Description of Scope

Please test the latest released versions of each project available. Hackers should only look for bugs under the latest release version commit.
java-tron: https://github.com/tronprotocol/java-tron/releases

Testing Guidance and Tips

You may use the source code of both projects to help you discover bugs.
Additionally, please use our documentation to assist you in your testing.
https://github.com/tronprotocol/Documentation

Submission Requirements

1. Summary of the bug
2. Steps to reproduce
3. Working proof of concept
4. Impact is based on, but not limited to the following:
   • How easy is it to find the vuln?
   • How likely is it that this vuln could be exploited? Would the economic incentive make sense?
   • How much impact does it make on a decentralized network? How big is the range of parties affected?
   • Is any private user data exposed?
   • Is any private financial data exposed?

Out of Scope

These following locations are considered out of scope for the bug bounty rewards. If you find issues with these projects, PLEASE file issues on the respective repositories if possible.

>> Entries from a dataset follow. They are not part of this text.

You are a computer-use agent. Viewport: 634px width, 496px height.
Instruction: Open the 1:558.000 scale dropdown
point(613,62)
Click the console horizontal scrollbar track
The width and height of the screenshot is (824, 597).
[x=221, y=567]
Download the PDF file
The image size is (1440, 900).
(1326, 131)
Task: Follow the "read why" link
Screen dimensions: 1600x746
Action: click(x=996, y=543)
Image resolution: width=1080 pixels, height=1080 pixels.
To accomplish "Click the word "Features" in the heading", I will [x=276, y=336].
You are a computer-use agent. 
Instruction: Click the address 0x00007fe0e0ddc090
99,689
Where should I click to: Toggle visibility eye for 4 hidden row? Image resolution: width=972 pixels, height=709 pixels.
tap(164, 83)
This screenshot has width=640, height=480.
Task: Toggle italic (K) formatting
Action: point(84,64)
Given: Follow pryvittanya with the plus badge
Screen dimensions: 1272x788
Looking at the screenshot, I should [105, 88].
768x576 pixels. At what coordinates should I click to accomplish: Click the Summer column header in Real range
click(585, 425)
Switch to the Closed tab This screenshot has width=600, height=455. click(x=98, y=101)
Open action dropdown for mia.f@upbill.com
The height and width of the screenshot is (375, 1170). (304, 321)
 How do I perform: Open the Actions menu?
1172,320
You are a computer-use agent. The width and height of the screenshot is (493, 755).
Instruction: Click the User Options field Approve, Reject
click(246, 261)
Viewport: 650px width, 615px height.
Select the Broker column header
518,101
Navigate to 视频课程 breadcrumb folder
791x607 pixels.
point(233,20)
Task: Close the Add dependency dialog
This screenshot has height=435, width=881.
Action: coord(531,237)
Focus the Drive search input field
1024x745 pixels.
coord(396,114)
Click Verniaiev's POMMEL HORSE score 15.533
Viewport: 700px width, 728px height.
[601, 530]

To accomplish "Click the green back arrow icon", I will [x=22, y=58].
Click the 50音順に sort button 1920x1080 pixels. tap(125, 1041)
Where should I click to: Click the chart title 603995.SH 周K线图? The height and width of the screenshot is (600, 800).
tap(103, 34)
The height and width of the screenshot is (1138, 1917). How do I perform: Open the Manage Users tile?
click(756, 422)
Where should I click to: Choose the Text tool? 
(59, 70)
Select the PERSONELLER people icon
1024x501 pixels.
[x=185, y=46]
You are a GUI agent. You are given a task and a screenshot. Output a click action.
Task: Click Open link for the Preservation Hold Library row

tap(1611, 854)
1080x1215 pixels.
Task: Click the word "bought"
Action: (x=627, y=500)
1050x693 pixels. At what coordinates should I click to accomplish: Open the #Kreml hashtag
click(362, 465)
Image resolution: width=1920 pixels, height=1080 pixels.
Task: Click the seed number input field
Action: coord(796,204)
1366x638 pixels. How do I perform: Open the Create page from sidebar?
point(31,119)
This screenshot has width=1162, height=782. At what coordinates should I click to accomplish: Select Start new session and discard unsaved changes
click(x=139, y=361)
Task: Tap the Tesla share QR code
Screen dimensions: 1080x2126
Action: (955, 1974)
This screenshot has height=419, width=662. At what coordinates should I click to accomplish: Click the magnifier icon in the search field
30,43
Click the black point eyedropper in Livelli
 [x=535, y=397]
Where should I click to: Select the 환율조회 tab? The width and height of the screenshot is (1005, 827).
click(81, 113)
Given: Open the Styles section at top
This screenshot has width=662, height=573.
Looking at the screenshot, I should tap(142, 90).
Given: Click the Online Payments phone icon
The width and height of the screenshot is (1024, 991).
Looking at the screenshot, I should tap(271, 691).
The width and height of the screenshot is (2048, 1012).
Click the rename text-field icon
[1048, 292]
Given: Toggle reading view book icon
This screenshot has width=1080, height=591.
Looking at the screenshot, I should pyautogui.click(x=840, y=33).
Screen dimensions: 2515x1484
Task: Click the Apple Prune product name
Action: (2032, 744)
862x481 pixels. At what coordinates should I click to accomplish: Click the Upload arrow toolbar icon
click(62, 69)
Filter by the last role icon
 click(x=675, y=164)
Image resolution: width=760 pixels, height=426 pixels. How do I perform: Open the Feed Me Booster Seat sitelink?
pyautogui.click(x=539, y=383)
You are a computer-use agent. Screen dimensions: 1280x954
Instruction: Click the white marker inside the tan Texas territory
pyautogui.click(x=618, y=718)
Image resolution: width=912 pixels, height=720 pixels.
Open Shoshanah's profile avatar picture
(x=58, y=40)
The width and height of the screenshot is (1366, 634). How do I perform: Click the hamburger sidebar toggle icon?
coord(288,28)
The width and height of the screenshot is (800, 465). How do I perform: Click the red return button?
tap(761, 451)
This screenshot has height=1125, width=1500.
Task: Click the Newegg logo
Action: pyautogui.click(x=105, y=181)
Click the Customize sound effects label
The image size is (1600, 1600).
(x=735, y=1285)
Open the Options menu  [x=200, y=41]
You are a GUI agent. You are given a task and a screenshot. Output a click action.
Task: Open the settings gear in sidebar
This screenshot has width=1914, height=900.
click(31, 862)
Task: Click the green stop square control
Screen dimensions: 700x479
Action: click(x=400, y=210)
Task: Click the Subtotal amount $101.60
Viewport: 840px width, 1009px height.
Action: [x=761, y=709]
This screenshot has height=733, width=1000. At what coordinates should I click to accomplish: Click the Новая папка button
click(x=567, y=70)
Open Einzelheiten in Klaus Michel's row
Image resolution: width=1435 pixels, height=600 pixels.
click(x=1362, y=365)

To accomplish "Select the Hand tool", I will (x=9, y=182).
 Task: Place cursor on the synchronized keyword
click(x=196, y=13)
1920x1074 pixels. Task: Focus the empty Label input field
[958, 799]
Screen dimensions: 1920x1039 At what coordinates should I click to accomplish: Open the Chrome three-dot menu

• java-tron master, release, or any other branches of the repository. Hackers should only look for bugs under the latest release version commit. Not any individual branch/commit.
• tronscan.org : https://github.com/tronscan/tronscan-frontend
• tron.network
• tronlab.com
• Any third party partners
• Clickjacking on pages with no sensitive actions.
• Unauthenticated/logout/login CSRF.
• Attacks requiring MITM or physical access to a user's machine/device.
• Attacks requiring root level access to the machine/device.
• Previously known vulnerable libraries without a working Proof of Concept.
• Comma Separated Values (CSV) injection without demonstrating a vulnerability.
• Missing best practices in SSL/TLS configuration.
• Content spoofing and text injection issues without showing an attack vector/without being able to modify HTML/CSS

Program Rules & Guidelines

• For a report which contains several bugs, if they share an origin of the same underlying bug or are interrelated, we will regard and reward these bugs as one single bug discovery.
• If several members report on the same bug, the reward will be awarded to the earliest submission verified by TRON Foundation.
• If a bug was reported on other public channels of TRON Foundation earlier, e.g. Github, Discord and etc., the report containing the same bug will be only regarded as an Informative report or Duplicate report.
• All rights of interpretation of reward amount are reserved to TRON Foundation.
• Please provide detailed reports with reproducible steps. If the report is not detailed enough to reproduce the issue, the issue will not be eligible for a reward.
• Submit one vulnerability per report, unless you need to chain vulnerabilities to provide impact.
• Social engineering (e.g. phishing, vishing, smishing) is prohibited.
• Make a good faith effort to avoid privacy violations, destruction of data, and interruption or degradation of our service. Only interact with accounts you own or with the explicit permission of the account holder.

Disclosure Policy

• Please do not discuss this program or any vulnerabilities (even resolved ones) outside of the program without express consent from the organization.
• Follow HackerOne's disclosure guidelines.

Legal

All rights of interpretation of the Bug Bounty are reserved to TRON. TRON Foundations decides whether to reward a bug disclosure and how much will be rewarded. Any individual or team participant should not violate any laws and regulations during testing.

Safe Harbor

Any activities conducted in a manner consistent with this policy will be considered authorized conduct and we will not initiate legal action against you. If legal action is initiated by a third party against you in connection with activities conducted under this policy, we will take steps to make it known that your actions were conducted in compliance with this policy.

Thank you for helping keep Tron Foundation and our users safe!